* WHAT TO WORK ON: Print every line of the listing below word for word.

[Begin ITEMS]

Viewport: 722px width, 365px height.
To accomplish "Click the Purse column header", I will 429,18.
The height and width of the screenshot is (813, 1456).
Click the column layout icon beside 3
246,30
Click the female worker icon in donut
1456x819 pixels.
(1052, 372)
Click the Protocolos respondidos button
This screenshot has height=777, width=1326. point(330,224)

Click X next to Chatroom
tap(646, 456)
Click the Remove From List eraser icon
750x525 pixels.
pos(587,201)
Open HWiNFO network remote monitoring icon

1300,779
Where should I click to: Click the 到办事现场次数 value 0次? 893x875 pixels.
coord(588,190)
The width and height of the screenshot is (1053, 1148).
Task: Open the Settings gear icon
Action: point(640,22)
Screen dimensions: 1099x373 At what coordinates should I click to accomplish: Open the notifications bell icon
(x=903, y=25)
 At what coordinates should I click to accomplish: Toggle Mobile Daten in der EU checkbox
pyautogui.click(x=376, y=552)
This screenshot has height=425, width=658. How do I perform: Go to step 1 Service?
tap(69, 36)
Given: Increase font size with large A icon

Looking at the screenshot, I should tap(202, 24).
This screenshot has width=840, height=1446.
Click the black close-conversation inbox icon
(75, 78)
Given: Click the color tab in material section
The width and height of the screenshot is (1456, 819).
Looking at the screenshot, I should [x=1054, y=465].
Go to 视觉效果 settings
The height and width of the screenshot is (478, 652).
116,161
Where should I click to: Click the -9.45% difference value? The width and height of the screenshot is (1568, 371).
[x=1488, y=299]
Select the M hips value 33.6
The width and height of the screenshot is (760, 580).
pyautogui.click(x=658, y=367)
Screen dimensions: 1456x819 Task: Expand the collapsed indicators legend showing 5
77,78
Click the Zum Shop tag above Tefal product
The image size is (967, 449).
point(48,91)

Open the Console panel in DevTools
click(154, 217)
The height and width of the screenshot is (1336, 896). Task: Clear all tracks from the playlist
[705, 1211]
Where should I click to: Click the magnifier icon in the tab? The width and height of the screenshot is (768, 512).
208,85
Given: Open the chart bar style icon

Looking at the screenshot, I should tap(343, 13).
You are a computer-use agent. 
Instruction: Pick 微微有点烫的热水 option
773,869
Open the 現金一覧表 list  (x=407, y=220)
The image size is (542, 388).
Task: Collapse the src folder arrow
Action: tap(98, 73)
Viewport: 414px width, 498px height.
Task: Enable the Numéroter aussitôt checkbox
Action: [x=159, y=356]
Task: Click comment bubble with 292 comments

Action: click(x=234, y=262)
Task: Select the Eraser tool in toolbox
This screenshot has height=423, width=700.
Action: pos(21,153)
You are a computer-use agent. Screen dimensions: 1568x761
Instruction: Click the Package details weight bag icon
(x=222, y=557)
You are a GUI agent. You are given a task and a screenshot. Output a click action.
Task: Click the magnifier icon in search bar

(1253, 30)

[End ITEMS]

* FULL SOLUTION:
Viewport: 722px width, 365px height.
To accomplish "Click the Purse column header", I will 429,18.
The height and width of the screenshot is (813, 1456).
Click the column layout icon beside 3
246,30
Click the female worker icon in donut
1456x819 pixels.
(1052, 372)
Click the Protocolos respondidos button
This screenshot has height=777, width=1326. point(330,224)

Click X next to Chatroom
tap(646, 456)
Click the Remove From List eraser icon
750x525 pixels.
pos(587,201)
Open HWiNFO network remote monitoring icon

1300,779
Where should I click to: Click the 到办事现场次数 value 0次? 893x875 pixels.
coord(588,190)
The width and height of the screenshot is (1053, 1148).
Task: Open the Settings gear icon
Action: point(640,22)
Screen dimensions: 1099x373 At what coordinates should I click to accomplish: Open the notifications bell icon
(x=903, y=25)
 At what coordinates should I click to accomplish: Toggle Mobile Daten in der EU checkbox
pyautogui.click(x=376, y=552)
This screenshot has height=425, width=658. How do I perform: Go to step 1 Service?
tap(69, 36)
Given: Increase font size with large A icon

Looking at the screenshot, I should tap(202, 24).
This screenshot has width=840, height=1446.
Click the black close-conversation inbox icon
(75, 78)
Given: Click the color tab in material section
The width and height of the screenshot is (1456, 819).
Looking at the screenshot, I should [x=1054, y=465].
Go to 视觉效果 settings
The height and width of the screenshot is (478, 652).
116,161
Where should I click to: Click the -9.45% difference value? The width and height of the screenshot is (1568, 371).
[x=1488, y=299]
Select the M hips value 33.6
The width and height of the screenshot is (760, 580).
pyautogui.click(x=658, y=367)
Screen dimensions: 1456x819 Task: Expand the collapsed indicators legend showing 5
77,78
Click the Zum Shop tag above Tefal product
The image size is (967, 449).
point(48,91)

Open the Console panel in DevTools
click(154, 217)
The height and width of the screenshot is (1336, 896). Task: Clear all tracks from the playlist
[705, 1211]
Where should I click to: Click the magnifier icon in the tab? The width and height of the screenshot is (768, 512).
208,85
Given: Open the chart bar style icon

Looking at the screenshot, I should tap(343, 13).
You are a computer-use agent. 
Instruction: Pick 微微有点烫的热水 option
773,869
Open the 現金一覧表 list  (x=407, y=220)
The image size is (542, 388).
Task: Collapse the src folder arrow
Action: tap(98, 73)
Viewport: 414px width, 498px height.
Task: Enable the Numéroter aussitôt checkbox
Action: [x=159, y=356]
Task: Click comment bubble with 292 comments

Action: click(x=234, y=262)
Task: Select the Eraser tool in toolbox
This screenshot has height=423, width=700.
Action: pos(21,153)
You are a computer-use agent. Screen dimensions: 1568x761
Instruction: Click the Package details weight bag icon
(x=222, y=557)
You are a GUI agent. You are given a task and a screenshot. Output a click action.
Task: Click the magnifier icon in search bar

(1253, 30)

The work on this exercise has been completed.